In 1986, Moore won the VPRO/Boy Edgar Award, the most prestigious jazz award in the Netherlands. In 1991, he founded Ramboy Records to document his music.

Moore started his jazz quintet in 2005, in which he works with accomplished Dutch players: trumpeter Eric Vloeimans, pianist Marc van Roon, bassist Paul Berner, and drummer Owen Hart, Jr. In October 2005, the quintet recorded the album Osiris.

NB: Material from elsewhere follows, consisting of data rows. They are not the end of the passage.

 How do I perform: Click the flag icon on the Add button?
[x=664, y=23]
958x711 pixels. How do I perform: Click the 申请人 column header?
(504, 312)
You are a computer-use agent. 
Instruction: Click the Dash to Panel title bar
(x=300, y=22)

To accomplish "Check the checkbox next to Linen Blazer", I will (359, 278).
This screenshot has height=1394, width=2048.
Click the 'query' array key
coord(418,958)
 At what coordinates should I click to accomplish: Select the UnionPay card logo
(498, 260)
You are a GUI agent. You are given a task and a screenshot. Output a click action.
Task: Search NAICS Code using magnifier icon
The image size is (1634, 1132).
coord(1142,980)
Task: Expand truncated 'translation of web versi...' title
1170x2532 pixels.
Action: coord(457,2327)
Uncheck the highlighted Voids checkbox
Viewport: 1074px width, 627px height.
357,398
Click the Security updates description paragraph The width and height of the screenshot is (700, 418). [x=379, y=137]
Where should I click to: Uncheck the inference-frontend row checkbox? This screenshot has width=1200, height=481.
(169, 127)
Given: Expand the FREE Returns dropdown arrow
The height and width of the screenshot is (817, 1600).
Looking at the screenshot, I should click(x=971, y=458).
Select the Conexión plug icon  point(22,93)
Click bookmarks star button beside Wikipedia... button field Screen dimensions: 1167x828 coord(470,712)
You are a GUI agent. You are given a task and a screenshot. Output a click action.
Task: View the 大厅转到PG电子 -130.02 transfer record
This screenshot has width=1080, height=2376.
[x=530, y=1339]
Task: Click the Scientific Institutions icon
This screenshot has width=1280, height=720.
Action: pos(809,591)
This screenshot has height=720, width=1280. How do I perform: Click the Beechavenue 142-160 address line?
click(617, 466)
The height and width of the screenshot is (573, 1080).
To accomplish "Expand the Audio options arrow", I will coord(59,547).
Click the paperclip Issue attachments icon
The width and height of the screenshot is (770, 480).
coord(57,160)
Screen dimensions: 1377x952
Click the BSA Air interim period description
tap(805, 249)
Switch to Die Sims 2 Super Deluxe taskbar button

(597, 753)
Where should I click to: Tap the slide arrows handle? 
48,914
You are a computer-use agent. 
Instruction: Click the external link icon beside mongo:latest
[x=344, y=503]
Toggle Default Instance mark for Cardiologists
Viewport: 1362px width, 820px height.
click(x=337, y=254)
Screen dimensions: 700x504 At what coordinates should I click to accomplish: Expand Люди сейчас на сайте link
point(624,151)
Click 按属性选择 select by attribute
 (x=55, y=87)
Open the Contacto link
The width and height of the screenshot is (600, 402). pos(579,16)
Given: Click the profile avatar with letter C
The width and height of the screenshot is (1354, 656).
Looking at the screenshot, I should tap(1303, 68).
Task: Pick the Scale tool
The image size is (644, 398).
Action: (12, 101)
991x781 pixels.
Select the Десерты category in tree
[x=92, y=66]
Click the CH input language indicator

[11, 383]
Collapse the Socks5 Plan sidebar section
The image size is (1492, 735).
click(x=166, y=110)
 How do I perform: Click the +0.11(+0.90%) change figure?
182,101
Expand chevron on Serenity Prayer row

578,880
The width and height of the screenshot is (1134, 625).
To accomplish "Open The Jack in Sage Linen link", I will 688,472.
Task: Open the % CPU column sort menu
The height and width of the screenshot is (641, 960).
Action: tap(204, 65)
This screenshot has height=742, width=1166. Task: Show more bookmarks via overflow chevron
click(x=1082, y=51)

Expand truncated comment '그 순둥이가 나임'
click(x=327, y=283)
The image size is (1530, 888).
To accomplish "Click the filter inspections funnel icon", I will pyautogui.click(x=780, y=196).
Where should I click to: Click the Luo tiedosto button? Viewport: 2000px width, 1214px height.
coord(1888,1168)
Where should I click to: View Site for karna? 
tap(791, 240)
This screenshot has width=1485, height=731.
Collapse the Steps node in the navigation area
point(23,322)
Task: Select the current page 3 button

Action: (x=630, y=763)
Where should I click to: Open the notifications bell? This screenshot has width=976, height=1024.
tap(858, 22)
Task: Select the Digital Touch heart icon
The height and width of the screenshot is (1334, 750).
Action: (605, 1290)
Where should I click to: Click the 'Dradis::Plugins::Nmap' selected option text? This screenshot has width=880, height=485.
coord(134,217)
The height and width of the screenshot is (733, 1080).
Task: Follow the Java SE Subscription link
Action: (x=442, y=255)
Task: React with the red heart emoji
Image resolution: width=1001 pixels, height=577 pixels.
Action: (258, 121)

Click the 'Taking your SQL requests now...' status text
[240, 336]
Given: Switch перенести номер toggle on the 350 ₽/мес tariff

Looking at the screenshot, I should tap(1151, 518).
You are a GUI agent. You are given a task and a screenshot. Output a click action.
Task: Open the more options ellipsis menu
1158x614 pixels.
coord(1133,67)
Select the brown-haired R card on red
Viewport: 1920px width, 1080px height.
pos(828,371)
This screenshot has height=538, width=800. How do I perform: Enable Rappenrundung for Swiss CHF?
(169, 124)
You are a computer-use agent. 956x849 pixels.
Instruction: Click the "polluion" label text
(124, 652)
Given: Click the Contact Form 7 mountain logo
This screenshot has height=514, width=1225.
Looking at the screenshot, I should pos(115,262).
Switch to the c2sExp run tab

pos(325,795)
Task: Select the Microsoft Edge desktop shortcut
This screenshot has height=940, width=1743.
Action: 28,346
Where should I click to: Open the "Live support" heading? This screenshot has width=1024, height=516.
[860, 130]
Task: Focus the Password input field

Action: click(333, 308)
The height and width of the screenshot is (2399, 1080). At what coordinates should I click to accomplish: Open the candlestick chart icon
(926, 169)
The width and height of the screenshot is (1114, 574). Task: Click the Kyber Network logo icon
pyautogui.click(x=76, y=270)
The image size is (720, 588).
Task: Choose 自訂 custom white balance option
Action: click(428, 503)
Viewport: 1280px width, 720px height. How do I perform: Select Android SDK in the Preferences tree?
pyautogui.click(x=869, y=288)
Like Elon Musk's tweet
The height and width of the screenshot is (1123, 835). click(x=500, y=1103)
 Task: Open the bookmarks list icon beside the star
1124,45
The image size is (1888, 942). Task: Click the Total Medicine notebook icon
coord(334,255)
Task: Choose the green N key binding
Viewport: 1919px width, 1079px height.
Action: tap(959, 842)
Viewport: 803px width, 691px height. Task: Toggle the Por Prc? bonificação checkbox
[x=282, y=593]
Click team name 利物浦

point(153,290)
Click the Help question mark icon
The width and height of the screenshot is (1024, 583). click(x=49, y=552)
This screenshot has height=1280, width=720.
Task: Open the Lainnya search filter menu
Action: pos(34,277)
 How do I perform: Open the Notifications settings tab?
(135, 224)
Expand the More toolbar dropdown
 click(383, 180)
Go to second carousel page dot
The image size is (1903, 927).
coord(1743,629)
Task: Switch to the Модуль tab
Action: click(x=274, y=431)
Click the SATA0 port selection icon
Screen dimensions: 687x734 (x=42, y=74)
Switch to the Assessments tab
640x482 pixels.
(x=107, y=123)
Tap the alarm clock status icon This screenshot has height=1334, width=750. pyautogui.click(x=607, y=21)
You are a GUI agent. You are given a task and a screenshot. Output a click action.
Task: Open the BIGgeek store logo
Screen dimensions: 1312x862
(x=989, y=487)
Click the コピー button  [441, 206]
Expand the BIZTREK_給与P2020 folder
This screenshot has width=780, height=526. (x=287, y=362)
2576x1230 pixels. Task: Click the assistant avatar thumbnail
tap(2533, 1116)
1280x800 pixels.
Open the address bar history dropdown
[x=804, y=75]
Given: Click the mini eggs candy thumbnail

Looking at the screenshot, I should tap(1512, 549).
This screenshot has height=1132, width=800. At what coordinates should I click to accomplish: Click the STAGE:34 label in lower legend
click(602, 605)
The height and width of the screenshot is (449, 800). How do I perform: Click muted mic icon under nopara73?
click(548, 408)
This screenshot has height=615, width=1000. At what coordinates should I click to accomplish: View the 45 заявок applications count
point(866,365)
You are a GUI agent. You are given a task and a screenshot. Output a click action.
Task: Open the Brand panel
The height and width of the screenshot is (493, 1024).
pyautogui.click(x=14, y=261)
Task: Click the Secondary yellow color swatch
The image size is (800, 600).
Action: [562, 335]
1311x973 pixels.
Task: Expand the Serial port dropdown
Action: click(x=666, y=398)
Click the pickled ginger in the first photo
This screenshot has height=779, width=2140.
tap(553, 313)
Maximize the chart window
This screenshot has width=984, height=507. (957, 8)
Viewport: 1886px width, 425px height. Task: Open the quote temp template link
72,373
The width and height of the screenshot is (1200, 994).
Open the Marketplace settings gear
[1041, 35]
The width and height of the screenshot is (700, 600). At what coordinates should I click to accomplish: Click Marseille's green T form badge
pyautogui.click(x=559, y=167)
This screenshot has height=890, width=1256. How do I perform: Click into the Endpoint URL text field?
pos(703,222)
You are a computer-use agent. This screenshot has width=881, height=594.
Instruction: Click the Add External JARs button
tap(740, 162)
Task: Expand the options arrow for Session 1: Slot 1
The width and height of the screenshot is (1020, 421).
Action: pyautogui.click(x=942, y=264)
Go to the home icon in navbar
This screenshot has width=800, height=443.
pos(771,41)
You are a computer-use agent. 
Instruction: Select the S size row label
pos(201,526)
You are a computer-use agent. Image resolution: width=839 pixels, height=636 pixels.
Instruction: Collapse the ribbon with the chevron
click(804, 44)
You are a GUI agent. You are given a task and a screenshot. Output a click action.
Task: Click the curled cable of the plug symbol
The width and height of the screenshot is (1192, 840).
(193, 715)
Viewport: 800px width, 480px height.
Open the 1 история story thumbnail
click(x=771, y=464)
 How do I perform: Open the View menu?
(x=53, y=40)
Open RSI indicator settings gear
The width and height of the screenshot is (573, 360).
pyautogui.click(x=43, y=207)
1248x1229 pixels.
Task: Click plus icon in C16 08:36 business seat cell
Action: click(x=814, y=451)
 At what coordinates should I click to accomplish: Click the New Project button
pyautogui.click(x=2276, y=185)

In 2013, he performed with InstanPool, a group of international musicians making improved music and occasionally playing a composition. InstanPool consists of Michael Moore and Mark Alban Lotz (winds), Korhan Erel and Robert van Heumen (laptops), Sevket Akinci and Giray Gürkal (guitars, electronics). Some members are also in Islak Köpek.

==Discography==

===As leader===

- MGM Trio (1996) with Marilyn Crispell and Gerry Hemingway
- Thirteen Ways (1997) with Fred Hersch
- Monitor (1999)
- The Voice Is The Matter (1999) with Jodi Gilbert
- Mt. Olympus (2000) with Alex Maguire
- Pursuit (2000) with Benoit Delbecq 5
- White Widow (2001)
- Air Street (2002)
- Floating 1...2...3 (2002)
- Jewels & Binoculars (2003)
- Kamosc (2006) with Achim Kaufmann
- Simple Songs (2007) with Celano Baggiani Group
- This We Know (2008) with Fred Hersch
- Fragile (2008)
- PPP5 (2009) with Cor Fuhler
- Live In NYC (2011) with Will Holhauser
- Easter Sunday (2011)
- Coconut (2012) with Eric Boeren
- Something Nothing (2013) with Achim Kaufmann
- Nothing Something (2013) with Achim Kaufmann
- Furthermore (2013) with Achim Kaufmann
- Felix Quartet (2016)

With Dave Douglas
- Mountain Passages (Greenleaf, 2005)

==Bibliography==
- Biography at Ramboy Recordings
- Whitehead, Kevin. New Dutch Swing (1998). New York: Billboard Books. ISBN 0-8230-8334-9.